(Rows showing where targets appear)
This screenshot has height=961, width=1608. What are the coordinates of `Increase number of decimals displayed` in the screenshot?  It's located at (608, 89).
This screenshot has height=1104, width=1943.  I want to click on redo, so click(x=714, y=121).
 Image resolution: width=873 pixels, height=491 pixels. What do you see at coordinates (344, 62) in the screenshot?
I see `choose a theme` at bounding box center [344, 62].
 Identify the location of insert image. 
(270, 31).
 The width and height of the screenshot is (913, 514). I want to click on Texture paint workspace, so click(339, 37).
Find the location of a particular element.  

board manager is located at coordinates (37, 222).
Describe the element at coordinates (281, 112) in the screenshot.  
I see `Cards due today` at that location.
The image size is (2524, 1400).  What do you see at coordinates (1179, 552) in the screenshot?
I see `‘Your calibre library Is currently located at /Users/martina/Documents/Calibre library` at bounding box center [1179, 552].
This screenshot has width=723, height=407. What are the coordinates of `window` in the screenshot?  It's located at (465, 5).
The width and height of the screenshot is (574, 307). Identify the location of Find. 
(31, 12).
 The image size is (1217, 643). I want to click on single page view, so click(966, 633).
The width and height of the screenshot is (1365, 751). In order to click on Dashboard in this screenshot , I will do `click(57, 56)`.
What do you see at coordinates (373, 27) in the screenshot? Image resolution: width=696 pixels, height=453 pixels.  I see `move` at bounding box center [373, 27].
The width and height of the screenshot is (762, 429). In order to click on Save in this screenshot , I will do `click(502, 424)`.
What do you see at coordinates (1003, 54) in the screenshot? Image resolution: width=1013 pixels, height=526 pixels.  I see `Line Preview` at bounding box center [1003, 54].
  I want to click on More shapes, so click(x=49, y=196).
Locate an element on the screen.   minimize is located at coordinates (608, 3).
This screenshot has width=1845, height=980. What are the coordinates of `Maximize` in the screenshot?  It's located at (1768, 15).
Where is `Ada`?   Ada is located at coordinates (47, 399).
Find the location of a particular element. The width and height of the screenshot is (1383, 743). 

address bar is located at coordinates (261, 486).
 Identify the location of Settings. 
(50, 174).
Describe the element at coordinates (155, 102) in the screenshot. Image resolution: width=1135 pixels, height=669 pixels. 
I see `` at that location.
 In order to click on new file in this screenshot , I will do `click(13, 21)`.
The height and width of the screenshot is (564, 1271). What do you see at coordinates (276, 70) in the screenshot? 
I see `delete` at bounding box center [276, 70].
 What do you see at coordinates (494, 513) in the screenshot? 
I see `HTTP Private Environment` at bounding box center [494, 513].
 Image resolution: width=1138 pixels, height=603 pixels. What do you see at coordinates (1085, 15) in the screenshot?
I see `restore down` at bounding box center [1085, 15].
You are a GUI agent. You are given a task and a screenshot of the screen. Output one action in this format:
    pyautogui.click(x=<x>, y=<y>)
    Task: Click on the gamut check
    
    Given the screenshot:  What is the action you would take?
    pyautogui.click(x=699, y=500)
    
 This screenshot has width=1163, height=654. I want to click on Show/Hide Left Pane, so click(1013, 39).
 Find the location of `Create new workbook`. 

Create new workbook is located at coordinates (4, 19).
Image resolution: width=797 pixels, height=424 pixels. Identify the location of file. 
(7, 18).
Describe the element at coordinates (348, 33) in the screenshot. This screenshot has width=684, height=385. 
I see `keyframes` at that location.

Instructions to follow.
Report every line of the records above that contains the word "order", copying each line in full.

Completed exercise.
The width and height of the screenshot is (1365, 751). In order to click on Dashboard in this screenshot , I will do `click(57, 56)`.
The width and height of the screenshot is (762, 429). In order to click on Save in this screenshot , I will do `click(502, 424)`.
 In order to click on new file in this screenshot , I will do `click(13, 21)`.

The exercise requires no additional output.